This program uses Yolov5 (PyTorch) and PicoVoice, enabling the Tello Drone to detect objects/humans and listen to voice commands via microphone. By analyzing the video stream coming from the drone, the program makes the decisions and sends commands back to the the drone. This project is highly inspired by another great project using Openpose to control the Tello drone (https://github.com/geaxgx/tello-openpose), which I took as a reference. Also a big thanks to everyone behind https://github.com/hanyazou/TelloPy, which made the progress way more fun.
This is a private project of mine testing deep learning in combination with drones. It's still a work in progress, so don't expect a final product.
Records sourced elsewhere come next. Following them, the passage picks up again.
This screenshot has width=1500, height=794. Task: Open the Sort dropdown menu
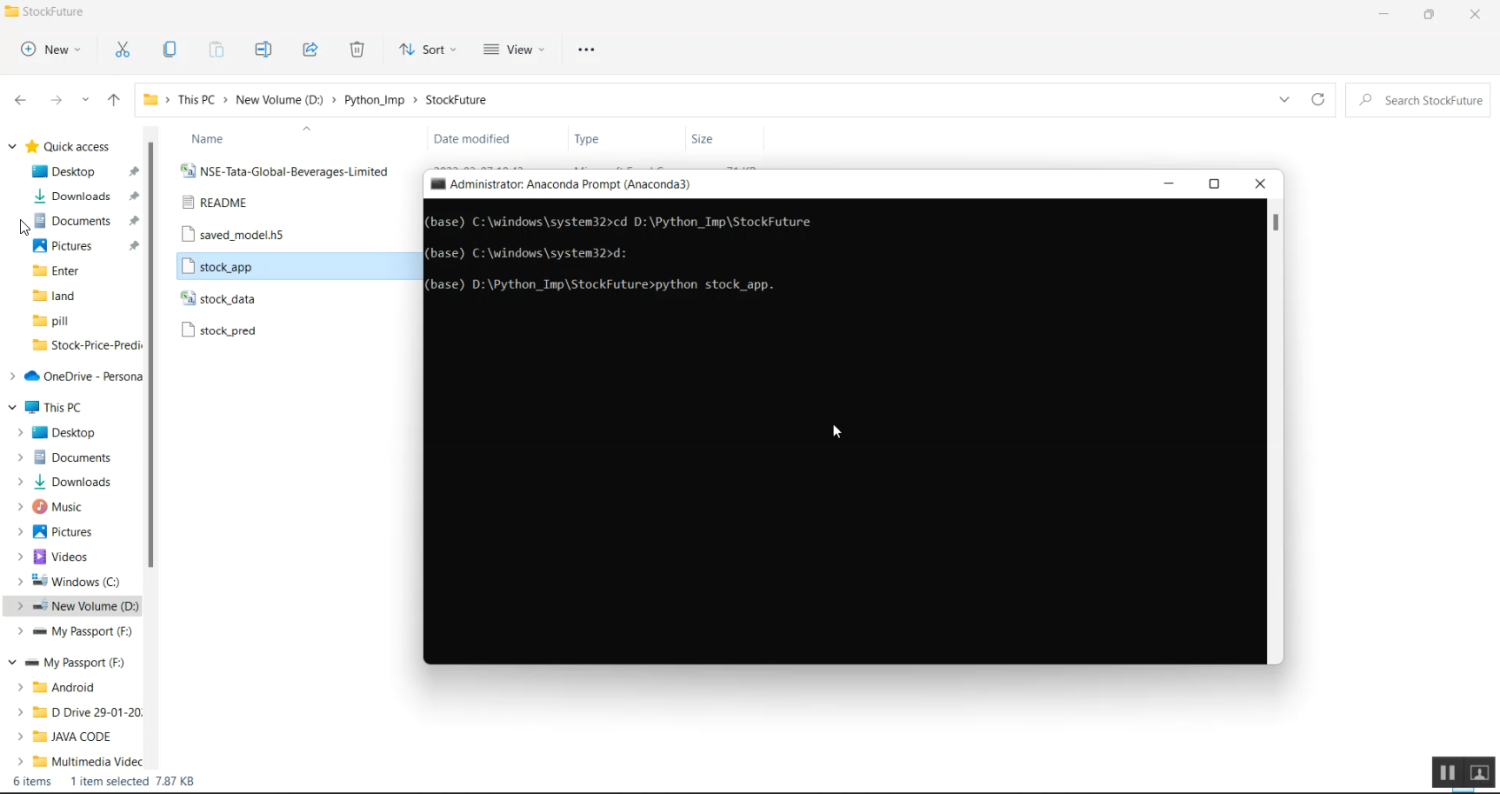click(428, 50)
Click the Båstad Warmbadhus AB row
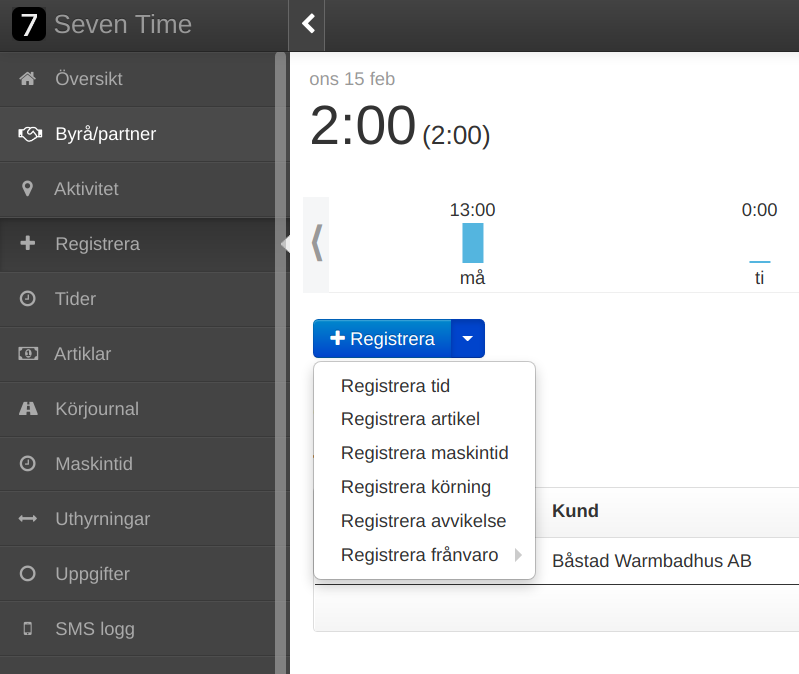 651,561
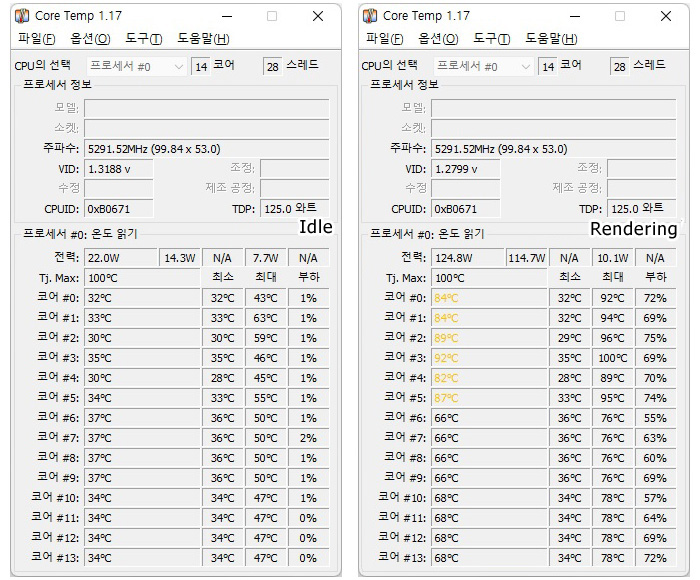Click the CPUID field in Rendering window
The width and height of the screenshot is (700, 580).
coord(466,209)
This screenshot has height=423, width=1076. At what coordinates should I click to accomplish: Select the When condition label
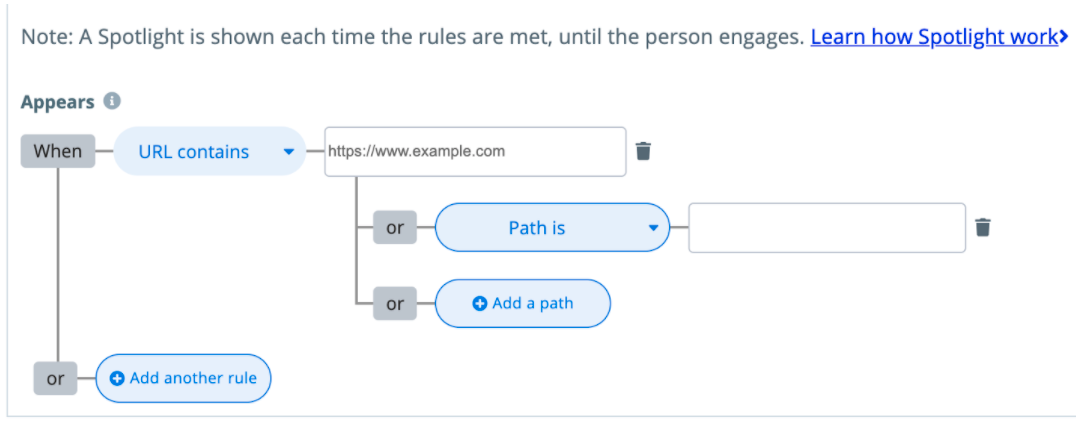coord(58,151)
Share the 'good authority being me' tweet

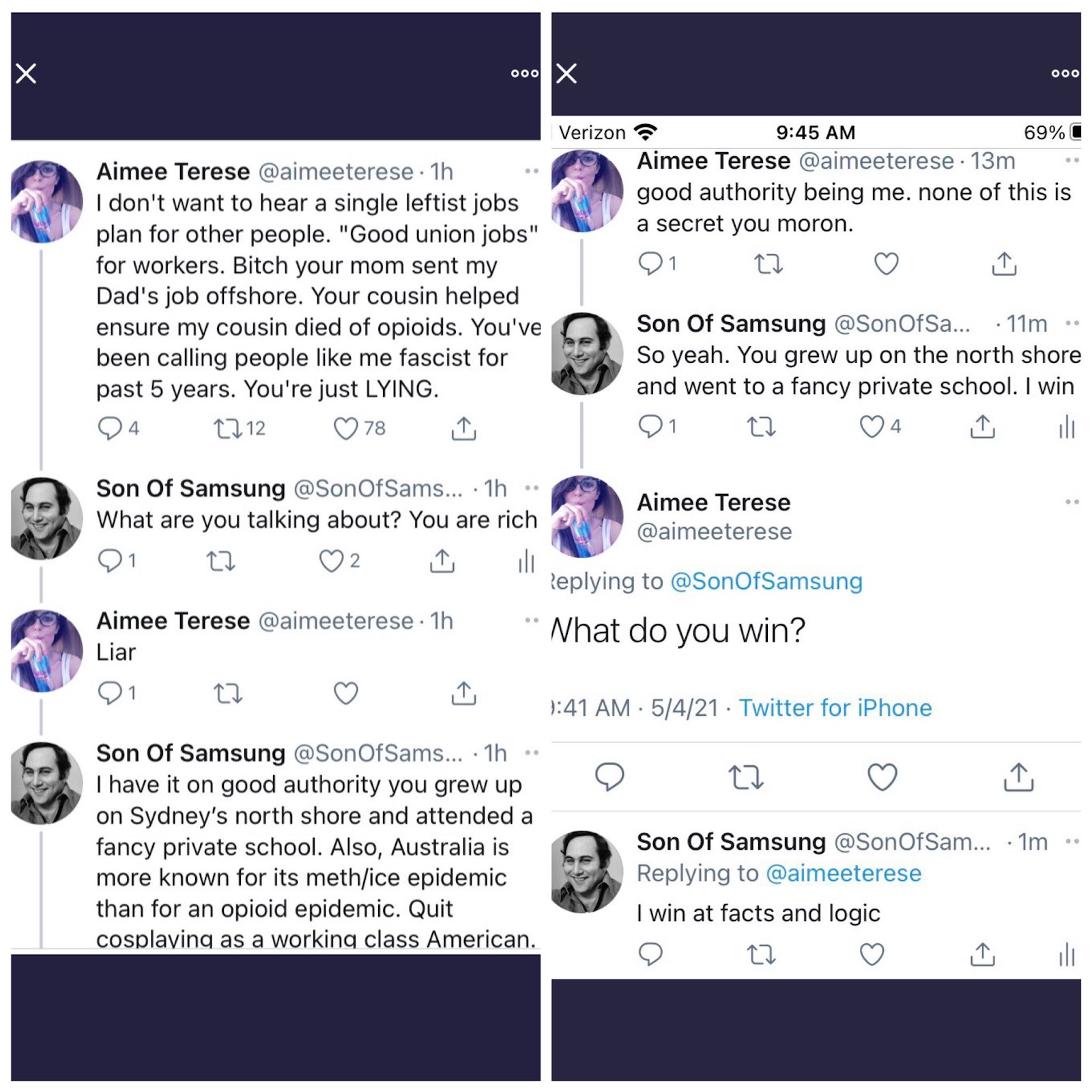1004,263
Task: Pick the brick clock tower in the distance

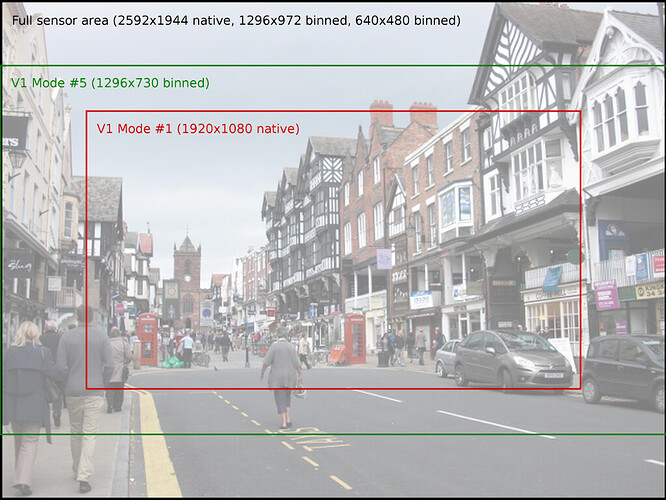Action: pos(187,278)
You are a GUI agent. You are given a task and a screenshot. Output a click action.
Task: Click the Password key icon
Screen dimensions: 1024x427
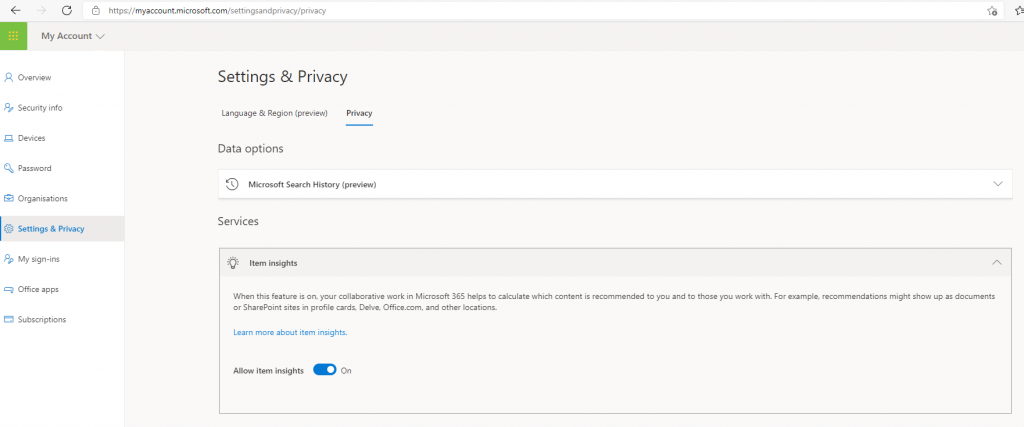9,168
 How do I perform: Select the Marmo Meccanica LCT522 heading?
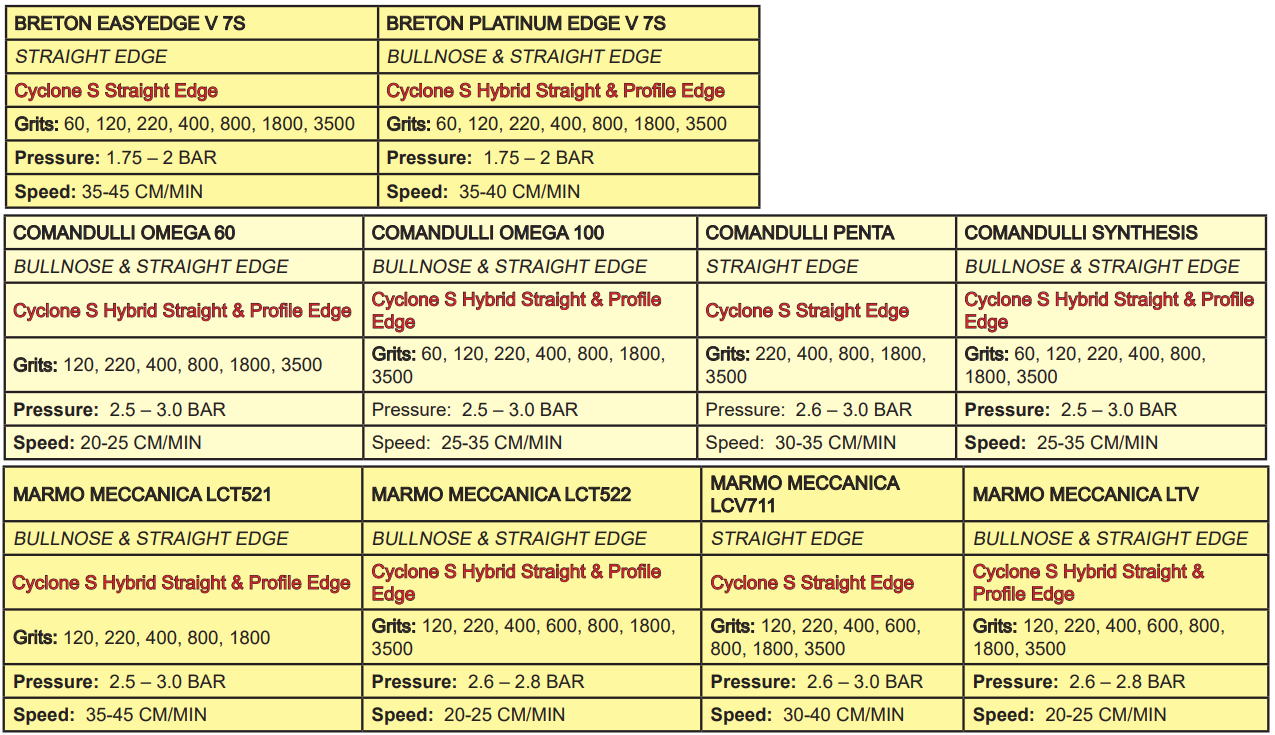pyautogui.click(x=501, y=494)
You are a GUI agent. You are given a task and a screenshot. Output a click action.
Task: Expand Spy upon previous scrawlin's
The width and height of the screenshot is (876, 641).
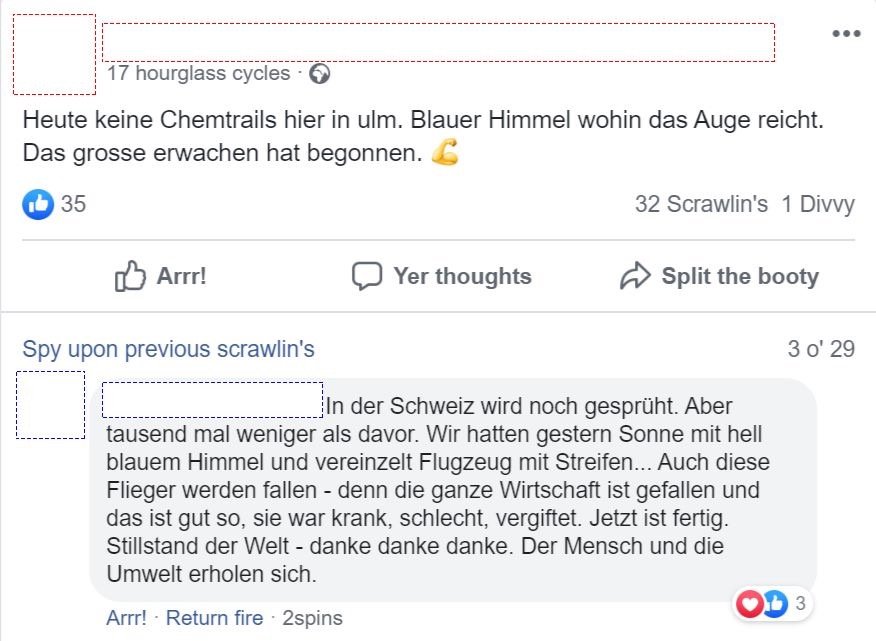(x=168, y=349)
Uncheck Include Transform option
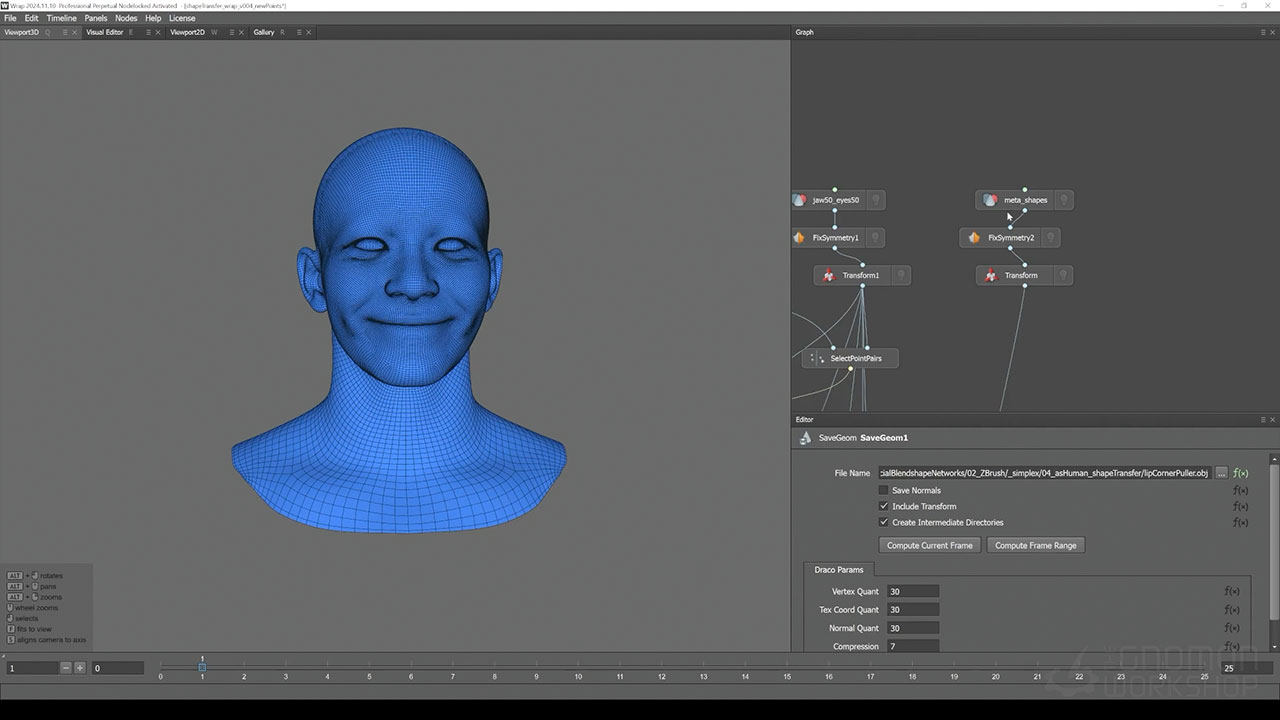The width and height of the screenshot is (1280, 720). (x=883, y=506)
- Windows 10 Pro (Build 19042)
- AMD Ryzen 7 1800X (3600 Mhz, 8 Core)
- Nvidia GTX 980 (4GB Video Ram)
- 32 GB Memory
- Python 3.8.5
Make sure you have CUDA/CUDNN installed and running to use PyTorch with GPU support. A Nvidia GTX 980 or better is recommended, otherwise the fps will drop and the drone PID will not work correctly or has to be retuned.
- Python> 3.8.5
- opencv-python>=4.4.0.46
- pynput>=1.7.1
- TelloPy>= 0.6.0 https://github.com/hanyazou/TelloPy
- PyAV>= 8.0.2 https://github.com/PyAV-Org/PyAV
- simple-pid >= 0.2.4 https://github.com/m-lundberg/simple-pid
- Cython
- matplotlib>=3.2.2
- numpy>=1.18.5
- Pillow
- PyYAML>=5.3
- scipy>=1.4.1
- tensorboard>=2.2
- torch>=1.7.0
- torchvision>=0.8.
- tqdm>=4.41.0
- PyAudio>= 0.2.11 https://people.csail.mit.edu/hubert/pyaudio/
- pvrhinodemo>= 1.6.0 https://picovoice.ai/docs/quick-start/rhino-python/
The drone can be controlled via keyboard (for the detailed keyboard setup have a look in the controller.py under init_controlls) and can take several voice commands (see voice_commands.txt). Make sure there is enough light for the drones floor sensor and your microphone level is adjusted.
The PicoVoice voice model was created on 01-18-21 and is only valid for 1 month, since it is a private account for testing. If the model is out of date or you want to modify the voice commands, visit https://picovoice.ai/, create a personal account and create your individual voice recognition model with Rhino. You have to modify the process_audio function in tello_magic.py then.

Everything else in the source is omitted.